** PAGE TEXT **
☆ ☆ ☆ ☆ ☆

- Description
- Features
- Project Structure
- Architecture
- Data Pipeline
- Data Engineering
- Machine Learning Models
- Deployment
- Visualizations
- About Us
This project leverages the GDELT Project Dataset to generate critical insights that empower stakeholders to make data-driven decisions. Our web-based application enables users to monitor the current and projected situations of various countries, aiding in strategic planning and providing early warnings for potential risks. The solution is driven by AI, focusing on the analysis of two key indicators extracted from the GDELT dataset: Tone and GoldsteinScale. These metrics, when combined, offer a comprehensive view of a country's social, political, and economic stability as reflected in global news coverage, making them essential for evaluating regional stability and identifying areas of concern.
- Historical and Real-Time Data Visualization: Explore and analyze time-series data from key indicators.
- Indicator Evolution Forecasting: Predict future trends of important indicators to anticipate potential risks and opportunities.
- Automated Alerts: Receive notifications when indicators surpass predefined thresholds, enabling proactive decision-making.
- Insight Summarization: Obtain concise summaries of significant insights drawn from global news coverage.
- Interactive World Map: Visualize insights across different regions with a comprehensive world map for an enhanced analytical experience.

☆ ☆ ☆ ☆ ☆

** WHAT THE TASK ASKS **
Continue the GDELT project description above from its last line.

** SUPPLIED DATA **
☆ ☆ ☆ ☆ ☆

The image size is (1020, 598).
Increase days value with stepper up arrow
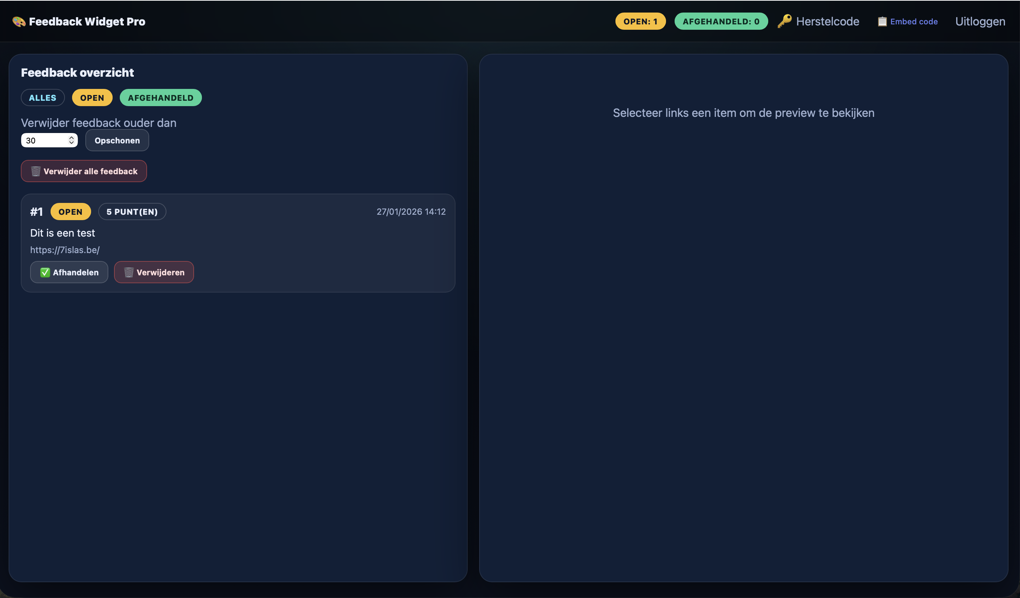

☆ ☆ ☆ ☆ ☆

** OUTPUT OF THE TASK **
The project is structured to streamline data processing, machine learning, and deployment. It begins with the collection and ingestion of data, where scripts manage the streaming of real-time information and batch downloads from Azure Data Lake. Data is then processed and analyzed using Databricks, which handles both GKG and Events datasets through various stages of processing, feature engineering, and model training. Exploratory data analysis is performed to understand data characteristics before applying machine learning techniques. The final solution is deployed as a web application, which visualizes the processed data and model predictions, offering interactive features and insights. Supporting documentation and visualizations are maintained to enhance the project's clarity and communication.
Data pipelines were developed using Databricks Workflows as shown in the images:
Our data pipeline processes and manages data from the GDELT Project. It includes several key stages:
-
Streaming Data:
- Tool: Azure Functions
- Description: Continuously collects real-time data.
-
Batch Data:
- Tool: Custom Crawlers
- Description: Periodically retrieves data from Azure Data Lake.
Data is transformed in Azure Databricks through three layers:
-
Bronze Layer:
- Purpose: Initial data ingestion and basic cleaning.
-
Silver Layer:
- Purpose: Refine data and extract key features.
-
Gold Layer:
- Purpose: Final data processing and feature engineering for model use.
New features are created to improve model predictions:
- Temporal Features: Extracted from date and time.
- Lag Features: Capture past data points.
- Cyclical Features: Handle repeating patterns.
- Rolling Window Features: Smooth data trends.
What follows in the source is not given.